Segment Start: Provided data

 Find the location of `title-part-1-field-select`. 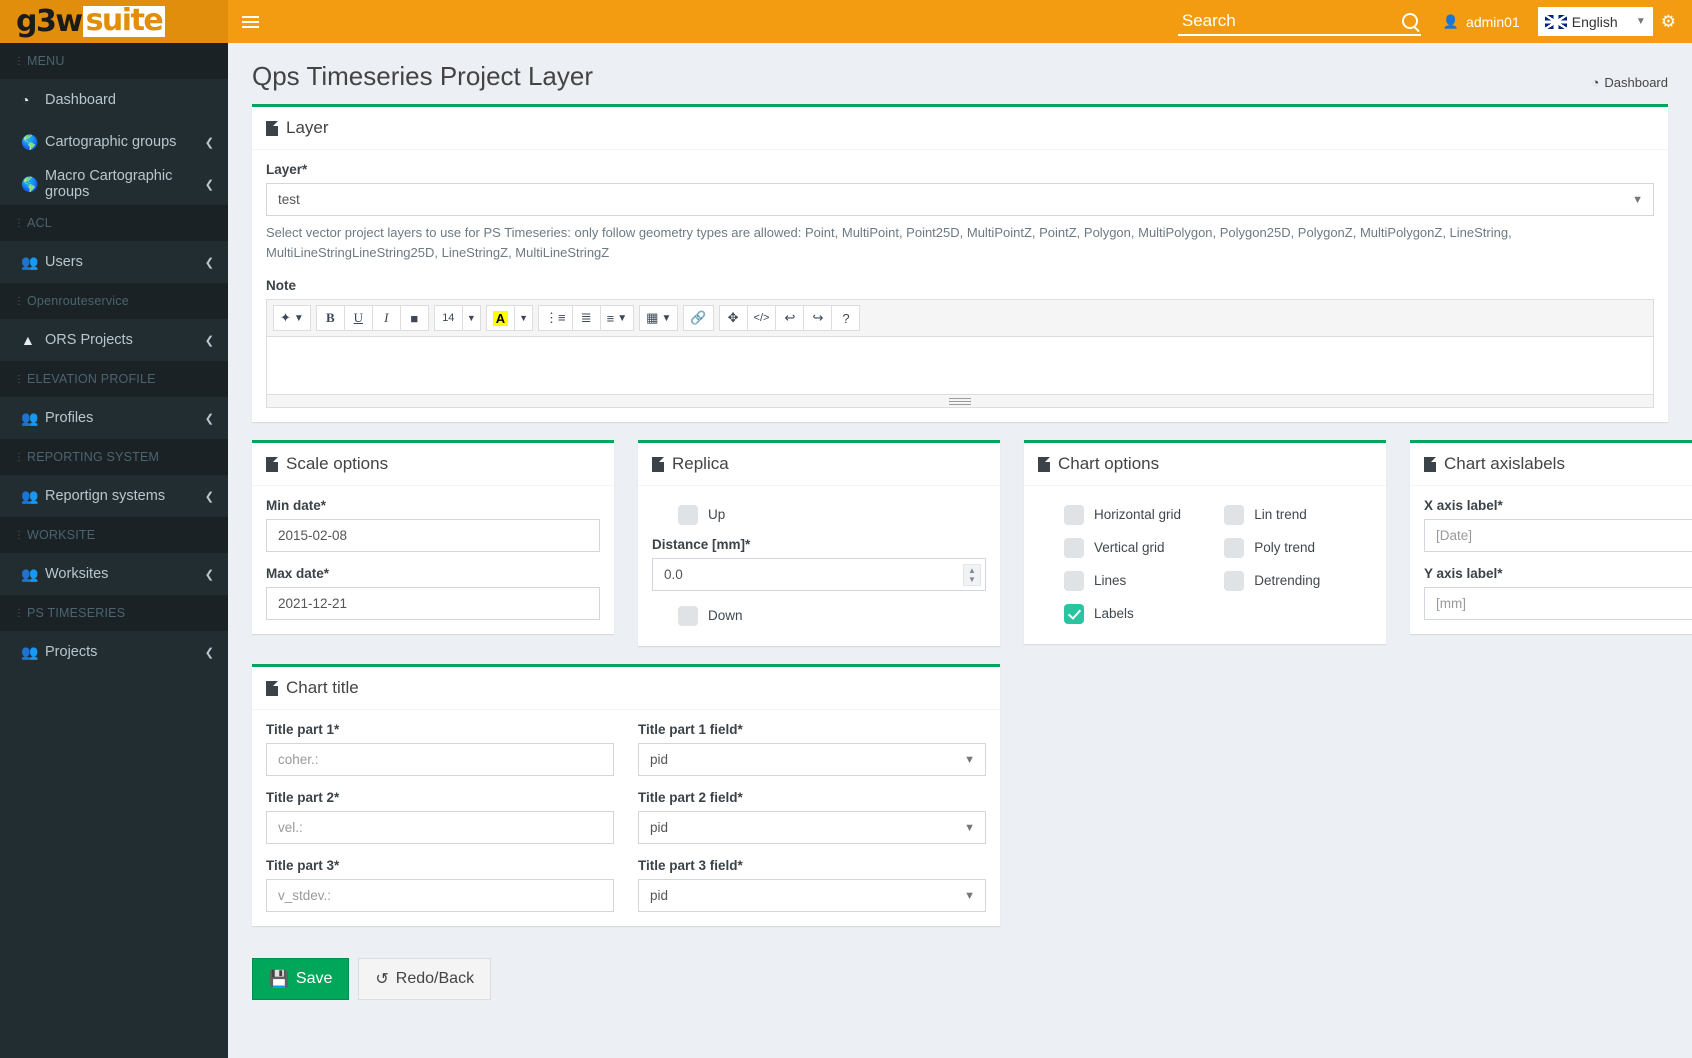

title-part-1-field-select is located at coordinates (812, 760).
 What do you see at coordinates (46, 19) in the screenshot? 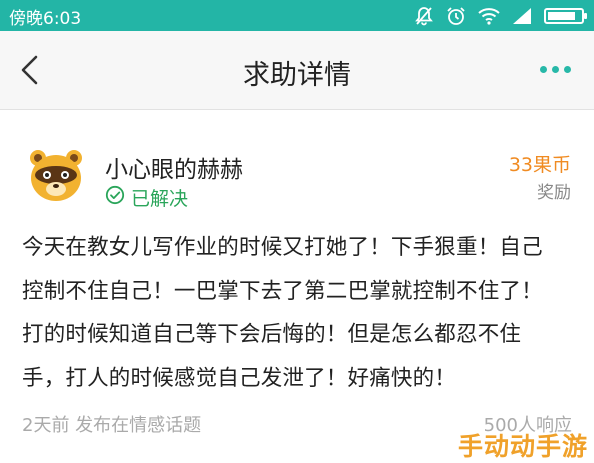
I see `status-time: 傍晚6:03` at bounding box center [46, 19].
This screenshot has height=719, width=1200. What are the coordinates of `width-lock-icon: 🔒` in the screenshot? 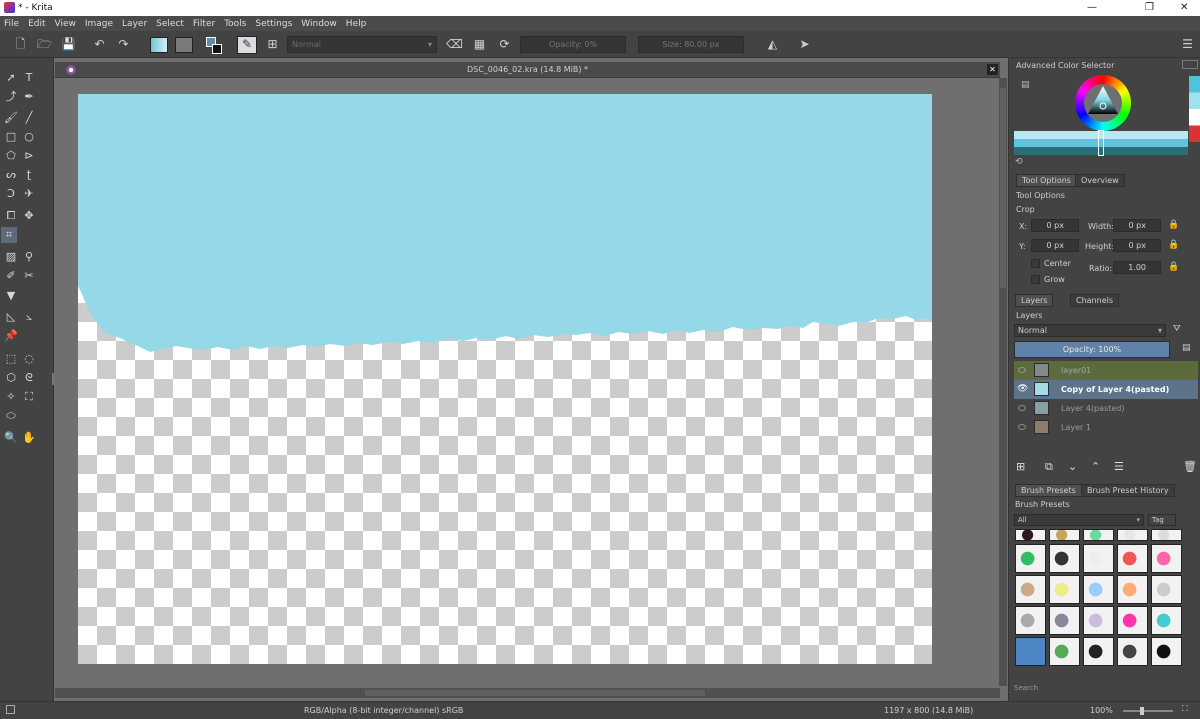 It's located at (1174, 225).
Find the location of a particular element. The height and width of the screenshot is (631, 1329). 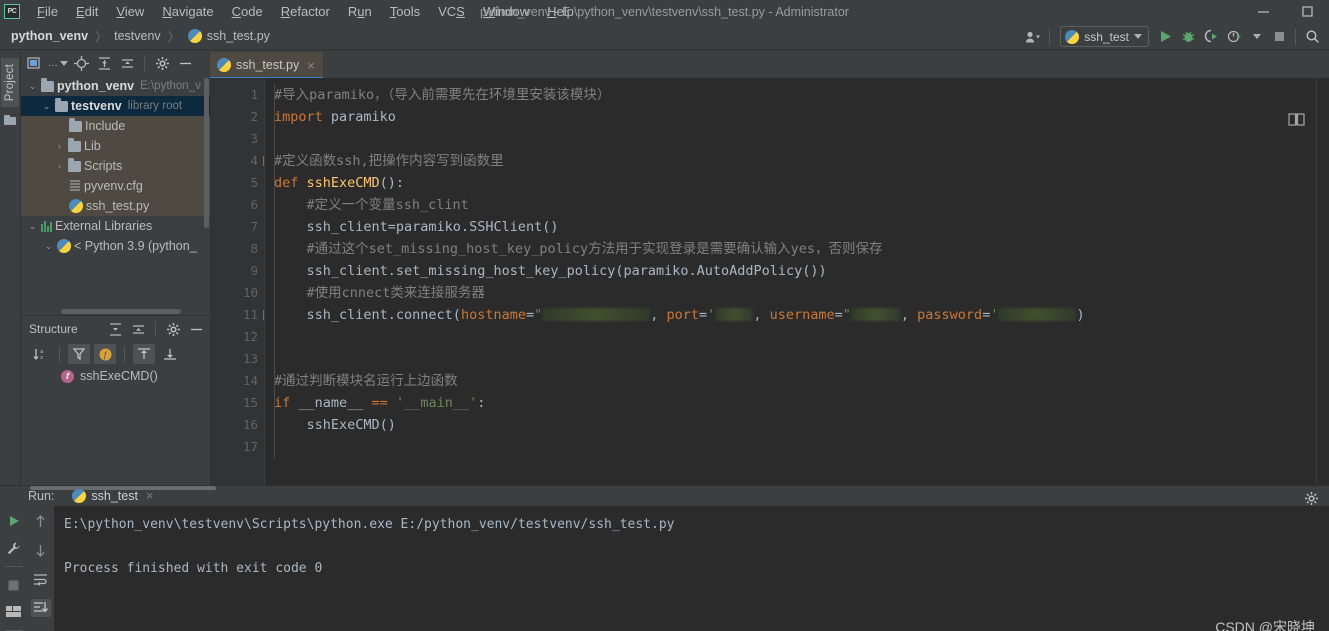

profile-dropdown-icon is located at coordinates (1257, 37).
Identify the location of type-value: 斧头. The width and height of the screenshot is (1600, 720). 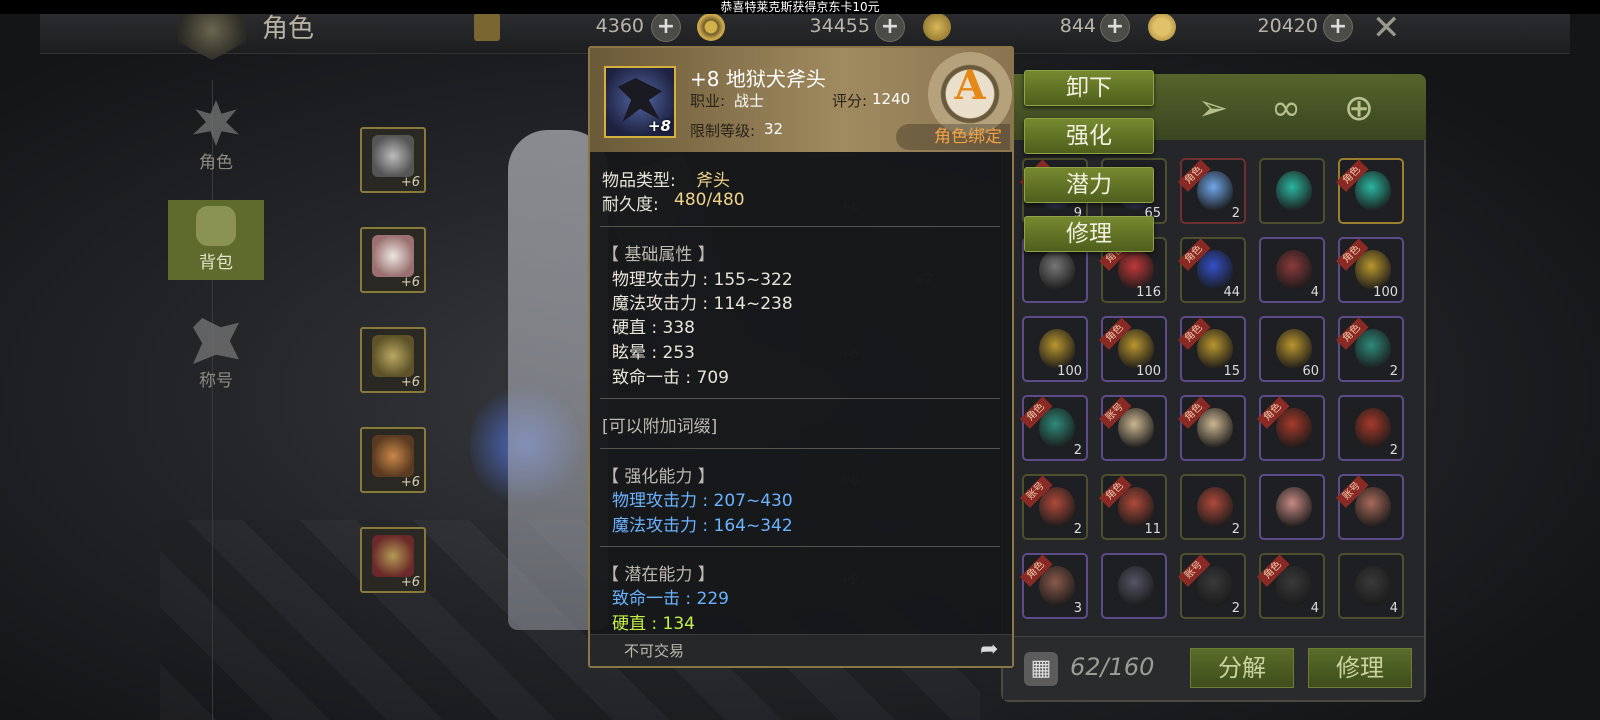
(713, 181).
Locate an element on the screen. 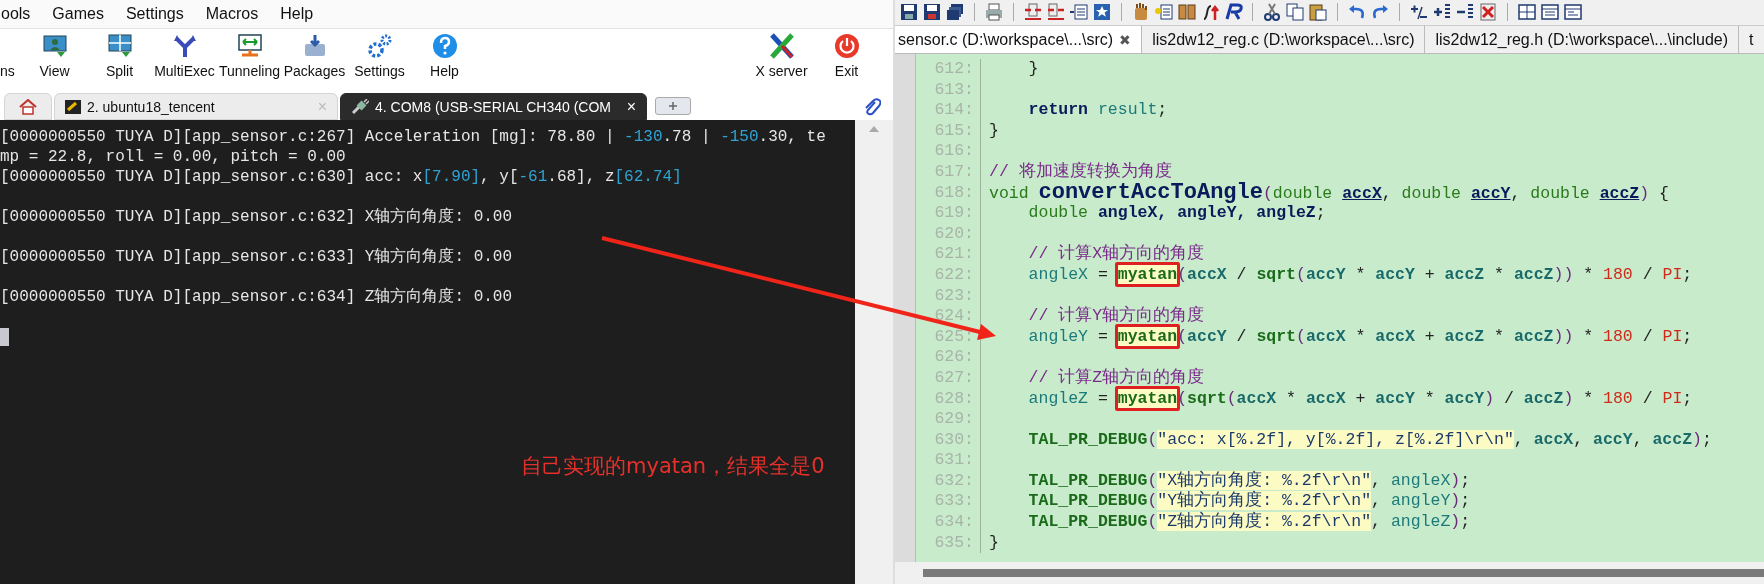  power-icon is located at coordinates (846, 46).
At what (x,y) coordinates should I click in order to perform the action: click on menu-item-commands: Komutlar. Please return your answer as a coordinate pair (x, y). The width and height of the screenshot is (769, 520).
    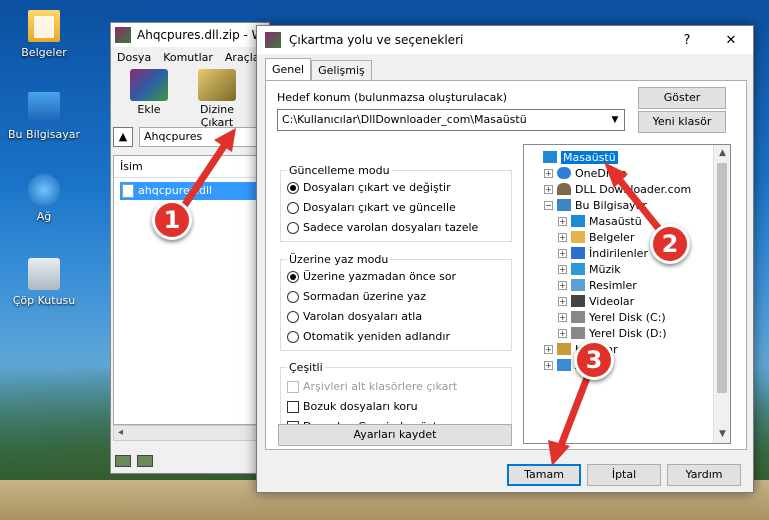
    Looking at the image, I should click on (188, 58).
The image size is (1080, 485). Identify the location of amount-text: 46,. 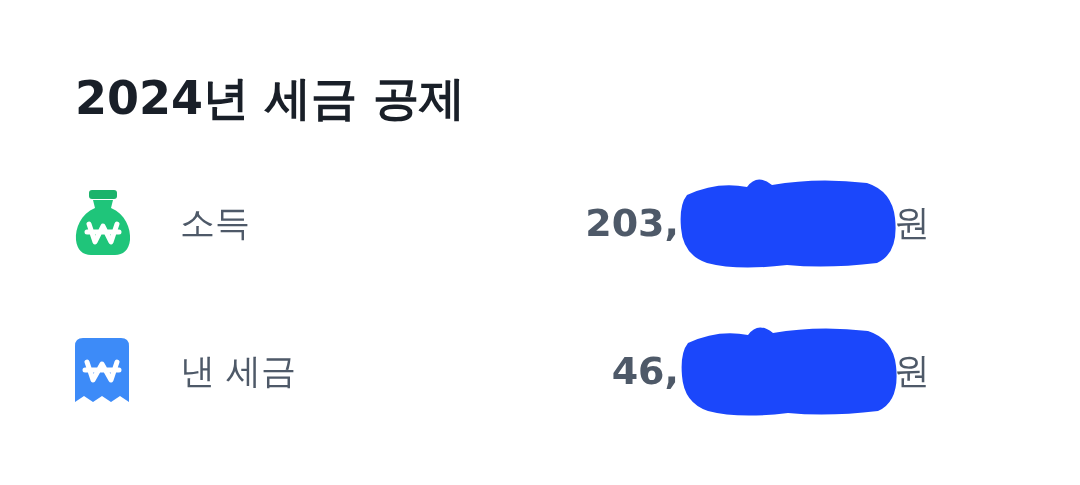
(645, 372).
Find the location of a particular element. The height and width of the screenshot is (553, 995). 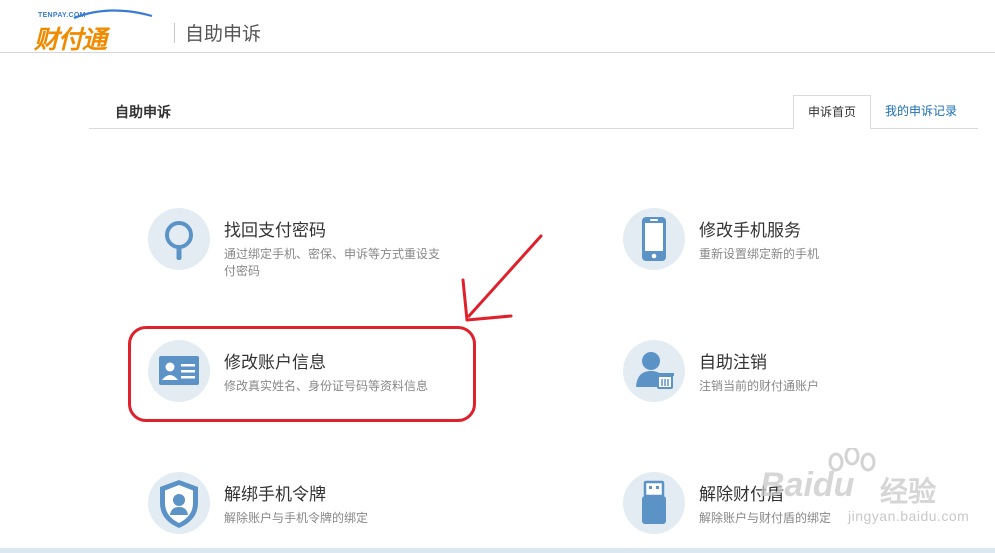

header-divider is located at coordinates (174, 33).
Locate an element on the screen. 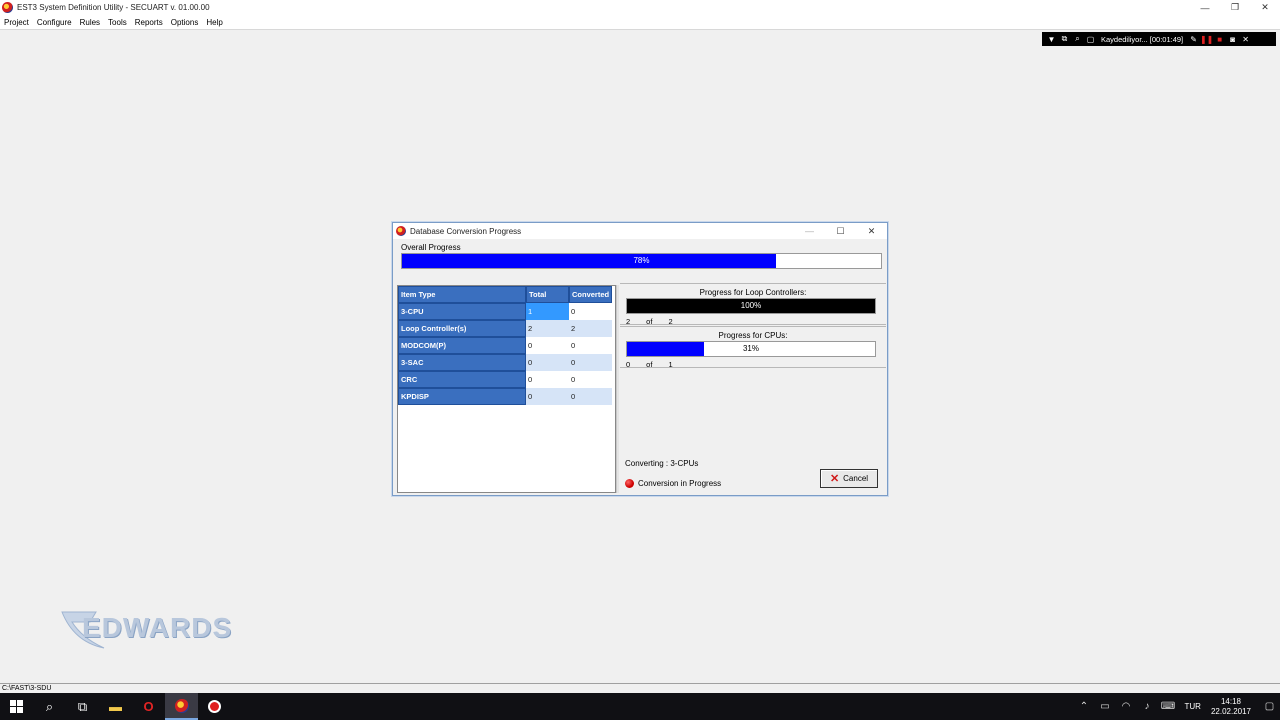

Segment End: Provided data

• **Task prompt**
Echo the items from the line that contains "At what (x,y)" through the end of the items, leaving the pictures out of your answer.

• **Expected answer**
At what (x,y) coordinates should I click in order to perform the action: click on menu-item-commands: Komutlar. Please return your answer as a coordinate pair (x, y). The width and height of the screenshot is (769, 520).
    Looking at the image, I should click on (188, 58).
The image size is (1080, 485). Identify the location of amount-text: 46,. 
(645, 372).
Find the location of a particular element. The height and width of the screenshot is (553, 995). 

header-divider is located at coordinates (174, 33).
Locate an element on the screen. 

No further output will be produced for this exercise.